Obtenu à partir du graphite, le graphène est un feuillet bidimensionnel composé d’atomes de carbone organisés en motifs hexagonaux. Théorisé dès 1947 mais extrait uniquement depuis 2004 (ce qui a d’ailleurs valu le prix Nobel au physicien Andre Geim en 2010), le graphène est un matériau dont les propriétés surprenantes ne cessent d’étonner les scientifiques. Plébiscité pour sa solidité et son exceptionnelle capacité à stocker l’énergie, des chercheurs australiens viennent de démontrer qu’il peut également servir à purifier l’eau insalubre pour obtenir une eau parfaitement potable.
Améliorer l’accès à une eau sans danger pour la santé est un véritable enjeu de santé publique. Don Hang Seo, l’un des chercheurs à l’origine de cette nouvelle technique, rappelle que « presque un tiers de la population, environ 2.1 milliards de personnes, ne dispose pas d’eau saine et buvable. Par conséquent, des millions d’individus – surtout des enfants – meurent chaque année de maladies liées à une mauvaise distribution de l’eau et aux conditions déplorables d’hygiène ».
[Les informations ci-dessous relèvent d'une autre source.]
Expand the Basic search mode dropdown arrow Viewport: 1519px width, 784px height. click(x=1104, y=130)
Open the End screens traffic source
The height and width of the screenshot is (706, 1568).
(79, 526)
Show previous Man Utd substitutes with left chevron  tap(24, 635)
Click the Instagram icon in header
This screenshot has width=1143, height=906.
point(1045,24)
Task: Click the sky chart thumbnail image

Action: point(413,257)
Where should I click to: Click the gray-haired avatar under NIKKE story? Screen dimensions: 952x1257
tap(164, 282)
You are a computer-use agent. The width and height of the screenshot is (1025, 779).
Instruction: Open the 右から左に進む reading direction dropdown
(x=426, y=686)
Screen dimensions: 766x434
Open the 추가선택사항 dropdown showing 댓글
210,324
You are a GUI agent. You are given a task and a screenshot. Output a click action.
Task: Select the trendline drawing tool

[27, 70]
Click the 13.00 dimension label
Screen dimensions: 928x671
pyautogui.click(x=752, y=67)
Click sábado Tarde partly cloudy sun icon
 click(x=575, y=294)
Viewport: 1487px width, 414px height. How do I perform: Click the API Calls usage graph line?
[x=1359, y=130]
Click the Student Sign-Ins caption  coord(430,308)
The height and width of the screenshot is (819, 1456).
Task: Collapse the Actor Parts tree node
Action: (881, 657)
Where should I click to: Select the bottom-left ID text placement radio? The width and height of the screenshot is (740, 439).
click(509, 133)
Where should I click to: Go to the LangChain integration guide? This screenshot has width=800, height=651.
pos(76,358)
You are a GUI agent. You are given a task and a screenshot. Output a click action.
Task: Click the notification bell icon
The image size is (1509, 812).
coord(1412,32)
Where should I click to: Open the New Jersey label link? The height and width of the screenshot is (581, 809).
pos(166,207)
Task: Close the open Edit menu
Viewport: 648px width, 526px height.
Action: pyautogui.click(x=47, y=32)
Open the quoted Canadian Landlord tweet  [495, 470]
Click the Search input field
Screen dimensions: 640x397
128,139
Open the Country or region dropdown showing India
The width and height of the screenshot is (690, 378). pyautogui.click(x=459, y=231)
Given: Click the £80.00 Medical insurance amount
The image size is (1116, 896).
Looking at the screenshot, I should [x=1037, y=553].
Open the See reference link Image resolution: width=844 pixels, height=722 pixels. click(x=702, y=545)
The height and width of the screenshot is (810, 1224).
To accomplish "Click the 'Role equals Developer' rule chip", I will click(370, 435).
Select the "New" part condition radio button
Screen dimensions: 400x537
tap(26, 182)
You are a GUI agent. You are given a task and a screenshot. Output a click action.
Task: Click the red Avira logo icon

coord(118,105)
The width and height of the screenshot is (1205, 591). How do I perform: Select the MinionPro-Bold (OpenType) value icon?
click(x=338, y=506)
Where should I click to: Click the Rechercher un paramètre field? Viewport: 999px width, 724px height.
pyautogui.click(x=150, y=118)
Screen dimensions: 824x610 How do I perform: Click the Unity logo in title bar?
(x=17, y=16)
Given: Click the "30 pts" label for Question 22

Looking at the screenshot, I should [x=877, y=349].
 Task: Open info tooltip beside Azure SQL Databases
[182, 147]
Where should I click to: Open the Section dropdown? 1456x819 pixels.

Ce processus inédit repose sur une forme particulière du graphène obtenu à partir d’huile de soja : le GraphAir. La production de ce dernier est plus simple, plus écologique et moins chère que pour le graphène standard dont les coûts de fabrication sont très élevés. En outre, le GraphAir conserve toutes les propriétés du graphène. Une de ces propriétés, l’hydrophobie, c’est-à-dire la capacité à repousser l’eau, intéresse particulièrement les scientifiques.
Pour développer leur filtre, les ingénieurs et chimistes du Commonwealth Scientific and Industrial Research Organisation (CSIRO) ont tout d’abord fabriqué un film de graphène percé de plusieurs nano-canaux permettant à l’eau de passer tout en bloquant les polluants constitués de molécules plus larges. Par la suite, les chercheurs ont recouvert un système classique de filtration d’eau commercial avec leur film.
Enfin, le dispositif a été testé avec l’eau hautement polluée du port de Sydney. Conséquences : les molécules contaminantes se sont accumulées tout au long de la membrane, bouchant les pores, empêchant ainsi l’eau de passer.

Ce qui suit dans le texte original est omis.